Sábado, 10 de diciembre de 2016

| 2006/05/15 00:00

Gaviria Carlos

Carlos Gaviria contrató el manejo de su imagen con la agencia estadounidense New-Link y su estrategia de comunicaciones la hace Alberto Cienfuegos. Sus frases como candidato no son tan conocidas como su eslogan (“somos mucho más que dos”), pero también son efectistas. Las más famosas son: “Uribe fue mi alumno y se rajó”, “Presidente, juegue limpio” y “ésta no es tierra fértil para dictaduras”. Su campaña le apuesta a un lenguaje cercano al público universitario.

Carlos Gaviria, candidato presidencial por el Polo Democrático.

Ramón Jimeno: Respecto al mensaje publicitario “somos más que dos” creo que es sólo para el sector de izquierda que conoce los poemas de Benedetti, pero para el resto del país no dice nada. Es confuso, pero tiene una ventaja: es difícil de olvidar. Uno siempre se queda pensando ¿quiénes son los dos? La frase del “Uy, esto tiene que cambiar” genera una inferencia excluyente, es una invitación a tenerle miedo a Uribe. Cuando alguien dice “yo no elegí” quiere dar a entender que está desconociendo a algo o a alguien y a Uribe no se le puede desconocer. Uno puede decir que no le gusta, pero no lo puede desconocer. Creo que el momento en que la curva de crecimiento de Gaviria se debilitó fue, precisamente, cuando sacó esta cuña. Es una lástima que haya seleccionado la vía negativa de comunicar (“yo no escogí”) en vez de una propositiva. Tenía un potencial enorme de crecimiento pero no creo que suba más.
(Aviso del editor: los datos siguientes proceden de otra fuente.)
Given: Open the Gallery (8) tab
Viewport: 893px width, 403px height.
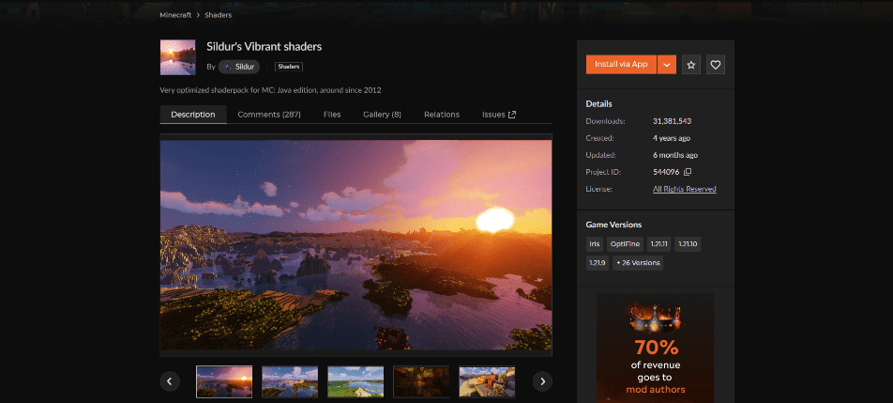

Y respecto a los mensajes que envía con sus frases personales hay en Gaviria una mezcla entre el catedrático bonachón y el de conceptos extremistas y radicales. Tiene una ventaja: las dice con tanta suavidad que parecen caricias.
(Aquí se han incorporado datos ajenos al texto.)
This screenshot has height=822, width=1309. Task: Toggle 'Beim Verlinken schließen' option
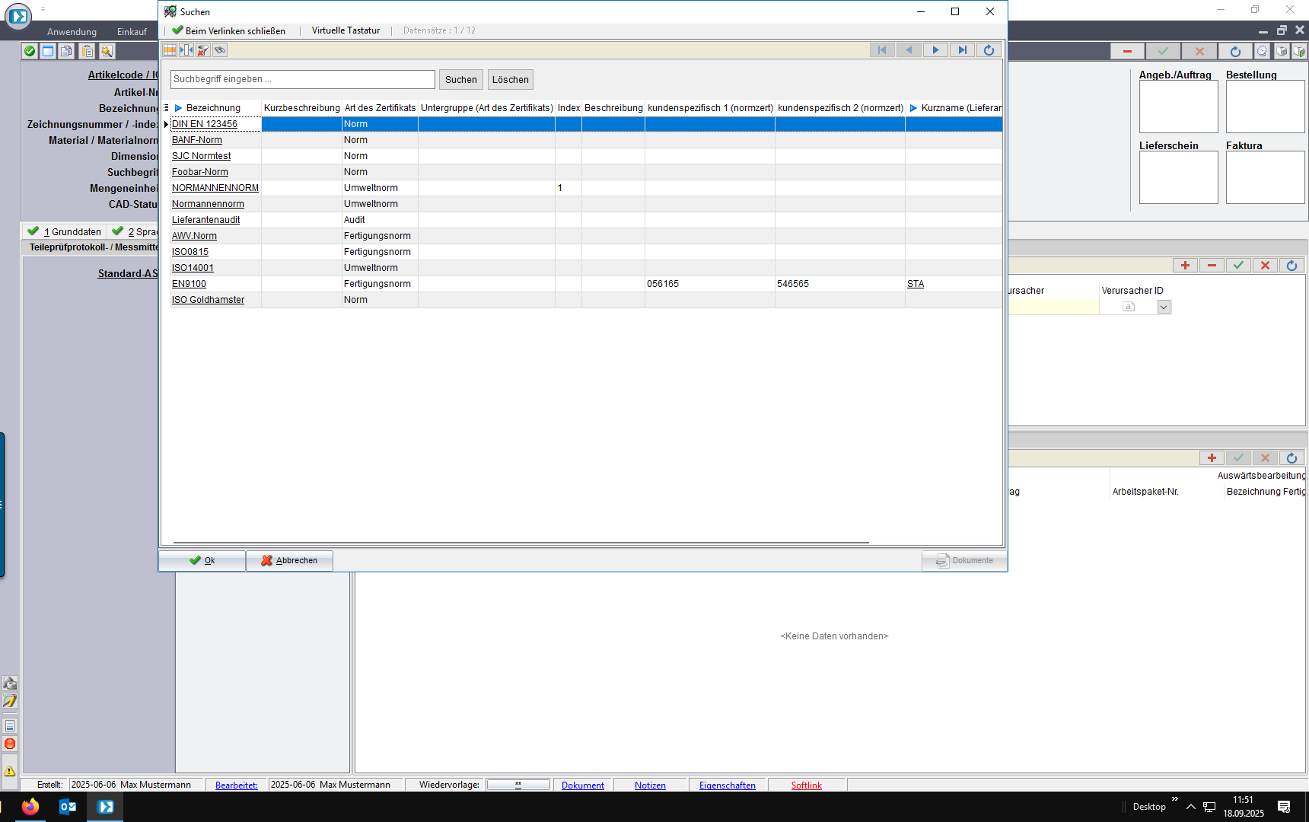click(229, 30)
Ángel Becassino: Yo manejé la estrategia de Antonio Navarro cuando se enfrentó a Gaviria por la candidatura del Polo y puedo decir que Gaviria es el candidato con más carisma después de Uribe. Él le ganó a Navarro sin una campaña consistente y sólo con la espontaneidad que lo caracteriza como persona. Sus frases causan efecto, pero tiene una campaña difusa. La izquierda tenía que ser más propositiva en esta campaña. Además, el poema de Benedetti sólo lo saben tres o cuatro personas en el país.